## Entries shown
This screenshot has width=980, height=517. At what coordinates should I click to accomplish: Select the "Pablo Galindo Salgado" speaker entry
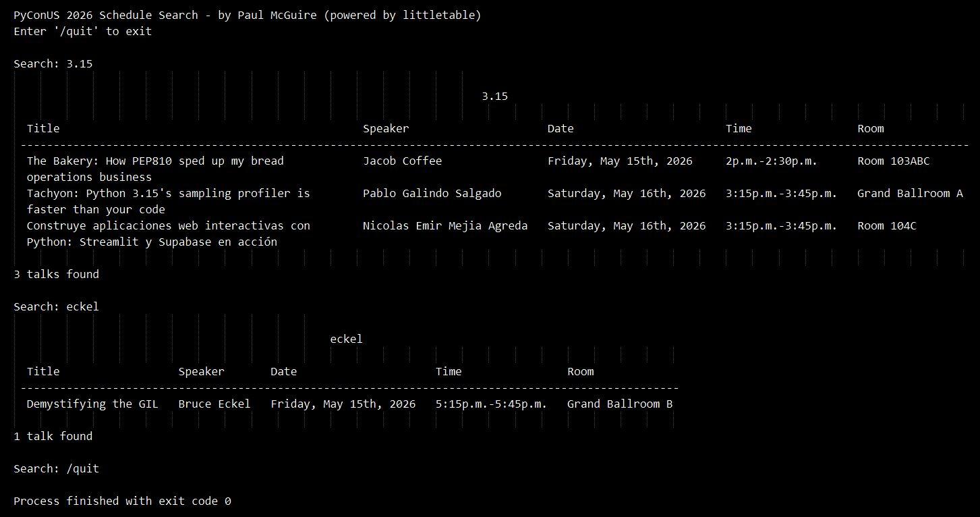[432, 193]
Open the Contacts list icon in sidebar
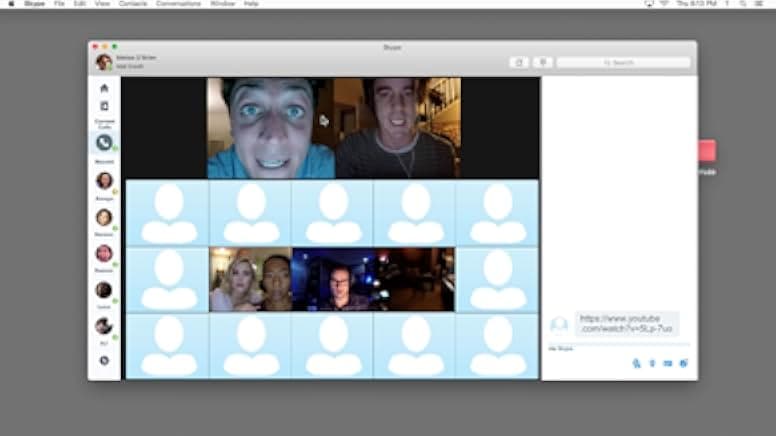Screen dimensions: 776x436 click(x=104, y=105)
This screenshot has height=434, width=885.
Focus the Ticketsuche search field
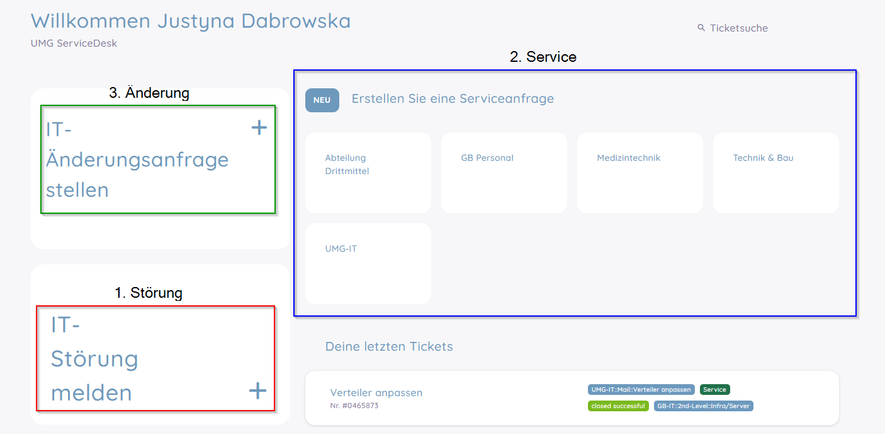(x=739, y=28)

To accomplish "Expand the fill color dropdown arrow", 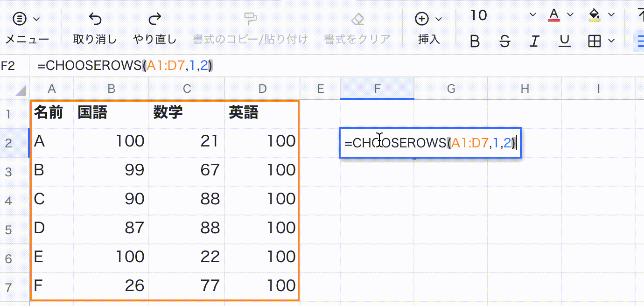I will [x=611, y=15].
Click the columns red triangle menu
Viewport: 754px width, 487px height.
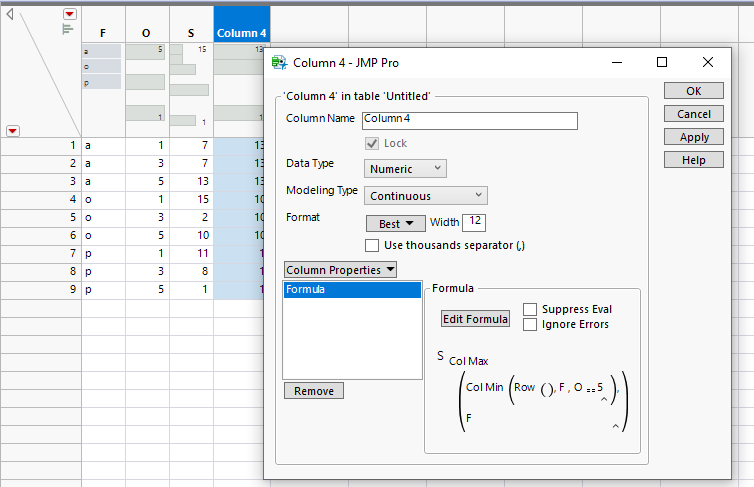tap(69, 14)
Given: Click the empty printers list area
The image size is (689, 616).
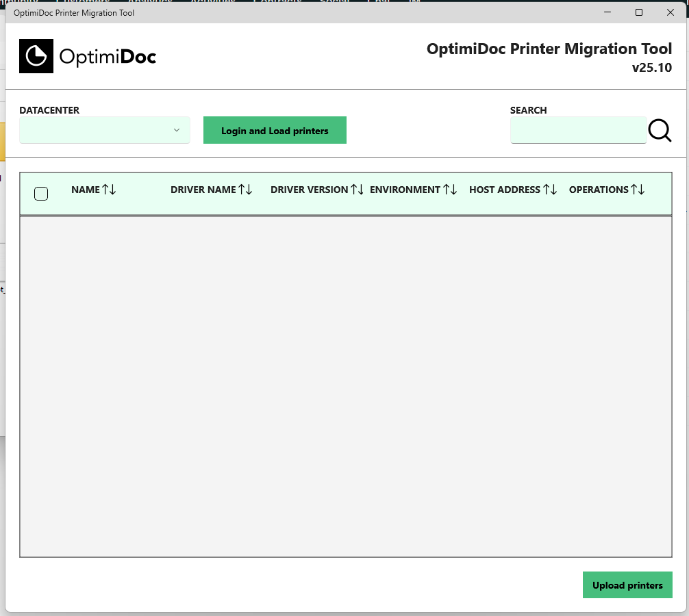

## About this task
If pictures appear, drop them, and retype exactly the lines from the "Viewport: 754px width, 487px height." line through the last line of the data above.

## Result for this exercise
Viewport: 754px width, 487px height.
tap(69, 14)
Given: Click the empty printers list area
The image size is (689, 616).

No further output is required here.